23 ottobre 2020

Stanche le stelle

Nota di lettura dell'autrice:


piccolo: da leggersi sottovoce

corsivo: pensiero fugace da far scorrere o definito dalla fantasia

grassetto: come scoglio immoto o pesante come un macigno


Muse ispiratrici, il poeta che le guarda, innamorato scrive loro i più dolci versi, ignaro però, come se il nome non contasse in quell'infinità che lo circonda.

Sono così stanche, onnipresenti, di essere riflettori di sè stesse. Non una pausa da quel naso all’insù che prova, nel silenzio della notte, a congiungerle senza schema.


Puntate e accarezzate da sguardi di nuvola, non hanno mai avuto un minuto per dormire, quelle povere stelle.

Saremo stati noi uomini prima della nostra esistenza, nel crogiolo di una ricerca costante di concretezza, a definirci puntini nel vuoto?


Eppure l’universo si lascia rincorrere, che tanto continua nella sua fuga espansiva. Pianeti infuocati o lucciole nella sera, comunque vada saranno protagoniste del calar della giornata. E c’è chi è più preziosa e sa di piacere, che si mette in mostra nel nero vestito di velluto (perché di velluto poi lo si chiederà ai poeti …). Comunque nel nero velluto, sfilate di luci.


Alcune più timide pigolano nel cielo invaso dalle sorelle brillanti. Sovrastate da schiamazzi inudibili.


Giù sulla terra, due persone si amano, ma non se lo dicono, perché le parole sovrasterebbero il canto del cielo.

Lo inviano alle stelle. Quel segreto mal cielato (lasciatemi passare che di cielare si parla). E anche in quel prato blu notte, il pensiero va a loro e non alle mani che si intrecciano nel timido tentativo di un contatto umano.

Ma a loro stanno pensando, mentre stormi di farfalle si divincolano nello stomaco.


E basta questa colpa dell’amore, che mica l’hanno inventata loro l’ossitocina! … però, restano indiscrete. Ad osservare sempre tutti che … forse la colpa per gli occhi luccicanti gliela si deve dare, che a forza di guardarle, per la fatica qualche lacrima ci scappa.
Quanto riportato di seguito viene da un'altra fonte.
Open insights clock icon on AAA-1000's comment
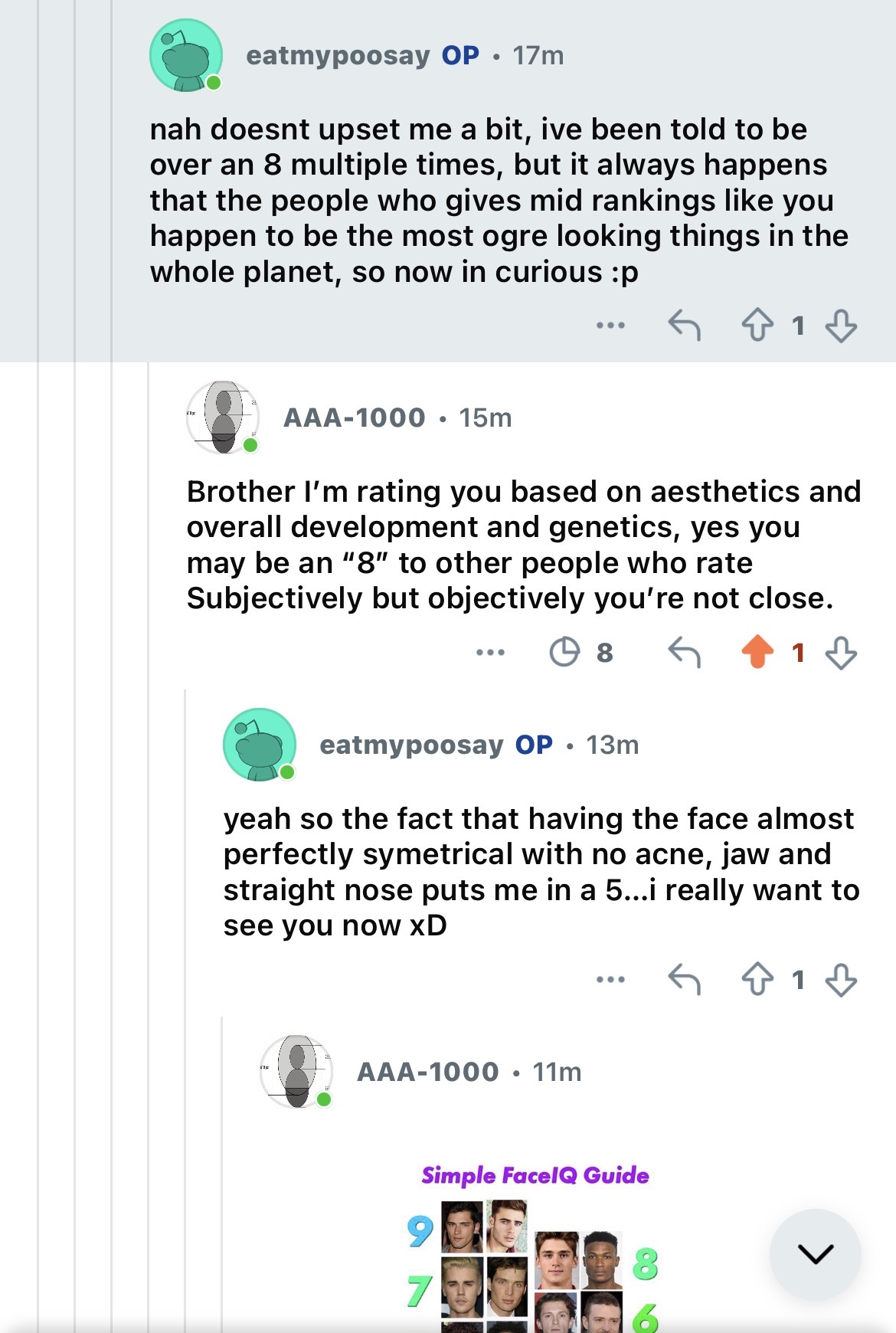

Tristezza della notte, per le sorelle più attempate, consumate dalle tempeste universali, da quell’ardere continuo che non fa per gli anziani, e poi d'un tratto, dopo millenni di esistenza, si assopiscono, stanche di aver curato cuori infranti e aver affrontato cannocchiali indisponenti.


Poi si lasciano cadere, in mezzo a quel sogno profondo, volano senza mai atterrare.


E noi? Noi esultiamo della loro sparizione.